■ TASK DIRECTIONS
Revise the lines below so that every "checkbox" becomes "check box", and leave everything else unchanged.

■ ROWS
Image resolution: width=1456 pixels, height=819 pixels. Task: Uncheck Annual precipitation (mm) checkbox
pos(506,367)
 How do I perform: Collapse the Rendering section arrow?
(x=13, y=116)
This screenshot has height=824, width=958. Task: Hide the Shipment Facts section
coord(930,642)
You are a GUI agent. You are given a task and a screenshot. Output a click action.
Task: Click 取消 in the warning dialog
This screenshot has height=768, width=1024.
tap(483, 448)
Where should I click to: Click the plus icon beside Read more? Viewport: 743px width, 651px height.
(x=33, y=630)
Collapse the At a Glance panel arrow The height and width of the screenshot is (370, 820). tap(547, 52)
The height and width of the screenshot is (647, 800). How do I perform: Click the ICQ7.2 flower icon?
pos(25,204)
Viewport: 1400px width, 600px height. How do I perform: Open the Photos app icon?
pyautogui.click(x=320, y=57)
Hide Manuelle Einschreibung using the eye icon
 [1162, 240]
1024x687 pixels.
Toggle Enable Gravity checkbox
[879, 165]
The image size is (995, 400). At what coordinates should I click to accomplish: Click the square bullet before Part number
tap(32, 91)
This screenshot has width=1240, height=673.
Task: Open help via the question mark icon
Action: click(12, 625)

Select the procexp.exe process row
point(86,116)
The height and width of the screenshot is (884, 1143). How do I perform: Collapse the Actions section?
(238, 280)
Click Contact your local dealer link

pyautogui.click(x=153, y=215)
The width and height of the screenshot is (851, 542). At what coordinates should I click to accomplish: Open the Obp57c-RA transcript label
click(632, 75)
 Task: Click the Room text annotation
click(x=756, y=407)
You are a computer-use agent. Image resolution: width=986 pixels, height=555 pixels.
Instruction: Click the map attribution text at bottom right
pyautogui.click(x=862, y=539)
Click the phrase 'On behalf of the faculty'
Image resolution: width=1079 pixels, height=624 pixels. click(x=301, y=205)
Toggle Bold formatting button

■ ANSWER TO THIS PROBLEM
Image resolution: width=1456 pixels, height=819 pixels. Task: Uncheck Annual precipitation (mm) check box
pos(506,367)
 How do I perform: Collapse the Rendering section arrow?
(x=13, y=116)
This screenshot has height=824, width=958. Task: Hide the Shipment Facts section
coord(930,642)
You are a GUI agent. You are given a task and a screenshot. Output a click action.
Task: Click 取消 in the warning dialog
This screenshot has height=768, width=1024.
tap(483, 448)
Where should I click to: Click the plus icon beside Read more? Viewport: 743px width, 651px height.
(x=33, y=630)
Collapse the At a Glance panel arrow The height and width of the screenshot is (370, 820). tap(547, 52)
The height and width of the screenshot is (647, 800). How do I perform: Click the ICQ7.2 flower icon?
pos(25,204)
Viewport: 1400px width, 600px height. How do I perform: Open the Photos app icon?
pyautogui.click(x=320, y=57)
Hide Manuelle Einschreibung using the eye icon
 [1162, 240]
1024x687 pixels.
Toggle Enable Gravity check box
[879, 165]
The image size is (995, 400). At what coordinates should I click to accomplish: Click the square bullet before Part number
tap(32, 91)
This screenshot has width=1240, height=673.
Task: Open help via the question mark icon
Action: click(12, 625)

Select the procexp.exe process row
point(86,116)
The height and width of the screenshot is (884, 1143). How do I perform: Collapse the Actions section?
(238, 280)
Click Contact your local dealer link

pyautogui.click(x=153, y=215)
The width and height of the screenshot is (851, 542). At what coordinates should I click to accomplish: Open the Obp57c-RA transcript label
click(632, 75)
 Task: Click the Room text annotation
click(x=756, y=407)
You are a computer-use agent. Image resolution: width=986 pixels, height=555 pixels.
Instruction: Click the map attribution text at bottom right
pyautogui.click(x=862, y=539)
Click the phrase 'On behalf of the faculty'
Image resolution: width=1079 pixels, height=624 pixels. click(x=301, y=205)
Toggle Bold formatting button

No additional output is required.